IBM Opens Up with Multi-Cloud Manager, AI Tools
With upwards of 85 percent of companies using more than one cloud provider, the shift to multi-cloud deployments driven by emerging open-source platforms has prompted infrastructure vendors to begin offering management tools for migrating and integrating private and public cloud applications with on-premise systems.
Among them is IBM, which this week rolled out a cloud management suite based on open-source tools to harmonize multi-cloud deployments from on-premise to public clouds. Tuned to the IBM private cloud that is based on the Kubernetes container orchestrator, the manager extends that capability to link different cloud services. It includes a dashboard interface to manage Kubernetes-based distributed applications.
Separately, the company (NYSE: IBM) also released a platform designed to boost AI adoption by addressing application development using different tools while tackling concerns about how AI applications make decisions. The company said its open approach can even help detect and correct bias in AI applications.
IBM also released new cloud security tools as part of its open-source push.
The company said Monday (Oct. 15) its multi-cloud manager can integrate workloads from Amazon Web Services (NASDAQ: AMZN), Microsoft Azure (NASDAQ: MSFT), Red Hat (NYSE: RHT)
and others running on the Kubernetes orchestrator. The dashboard would give developers visibility into Kubernetes-based applications across different clusters and clouds.
Industry watchers note that the primary challenge to multi-cloud adoption has been integration of on-premises with public cloud platforms. Hence, IBM and other vendors have increasingly been turning to agnostic tools like de facto-standard Kubernetes to move beyond early, fragmented multi-cloud deployments.

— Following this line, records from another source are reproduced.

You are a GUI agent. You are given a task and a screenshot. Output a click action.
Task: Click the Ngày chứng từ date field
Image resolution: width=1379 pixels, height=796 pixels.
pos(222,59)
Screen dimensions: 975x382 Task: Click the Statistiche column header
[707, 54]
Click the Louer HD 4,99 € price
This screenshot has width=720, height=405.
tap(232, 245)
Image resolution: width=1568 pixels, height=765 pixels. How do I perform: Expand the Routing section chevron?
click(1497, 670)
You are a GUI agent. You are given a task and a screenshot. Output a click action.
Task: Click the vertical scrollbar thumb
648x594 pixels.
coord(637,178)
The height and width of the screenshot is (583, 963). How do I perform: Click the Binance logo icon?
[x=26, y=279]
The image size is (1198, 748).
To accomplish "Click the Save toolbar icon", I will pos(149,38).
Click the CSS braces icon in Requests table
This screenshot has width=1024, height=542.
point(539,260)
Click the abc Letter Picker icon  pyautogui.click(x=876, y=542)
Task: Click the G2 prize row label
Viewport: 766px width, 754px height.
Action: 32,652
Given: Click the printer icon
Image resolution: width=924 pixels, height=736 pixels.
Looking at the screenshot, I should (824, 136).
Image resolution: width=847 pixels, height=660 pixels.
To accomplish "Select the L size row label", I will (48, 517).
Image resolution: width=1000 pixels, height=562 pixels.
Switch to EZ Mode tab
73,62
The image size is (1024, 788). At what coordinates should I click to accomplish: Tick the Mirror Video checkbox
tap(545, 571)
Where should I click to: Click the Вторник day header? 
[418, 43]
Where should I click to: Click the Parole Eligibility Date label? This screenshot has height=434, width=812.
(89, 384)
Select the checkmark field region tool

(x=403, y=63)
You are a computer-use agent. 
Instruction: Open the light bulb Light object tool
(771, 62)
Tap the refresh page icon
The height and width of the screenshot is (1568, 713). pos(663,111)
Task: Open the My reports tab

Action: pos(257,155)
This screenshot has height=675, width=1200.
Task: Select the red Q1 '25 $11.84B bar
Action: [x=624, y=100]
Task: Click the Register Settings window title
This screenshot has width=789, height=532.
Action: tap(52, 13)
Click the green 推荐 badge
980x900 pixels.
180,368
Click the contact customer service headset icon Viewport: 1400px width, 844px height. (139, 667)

IBM said it multi-cloud manager will be available by the end of October.
The company also moved deeper into the enterprise AI sector this week with the release of what is billed as the first open platform for building and running AI applications. Along with its own Watson AI tools, the AI OpenScale platform also handles applications built with Microsoft’s AzureML, the TensorFlow machine learning framework, AWS SageMaker or other tools.
The growing emphasis on open source platforms reflects the requirement for greater interoperability among many moving parts if users are going to achieve scale. IBM likens to the current status of AI to that of the Internet 25 years ago: A promising technology lacking in trust.
“A lot of work had to be done behind the scenes before we had faith in the [Internet],” the company noted.
The open source AI effort also seeks to address the bias that is inherent in machine learning algorithms. The company argues that many AI models go unused “because businesses don’t yet trust them. They don’t know if they contain bias. They don’t know how they reach their conclusions. They can’t trace their logic.”
Hence, the IBM AI platform promises nothing less than the ability to understand and therefore trust AI models to help make business decisions while at the same time augmenting the skills needed to manage AI applications.
Completing the open-source push is an IBM cloud platform for cyber-security applications that uses AI to analyze security data shared across different clouds and among “previously unconnected tools,” the company said.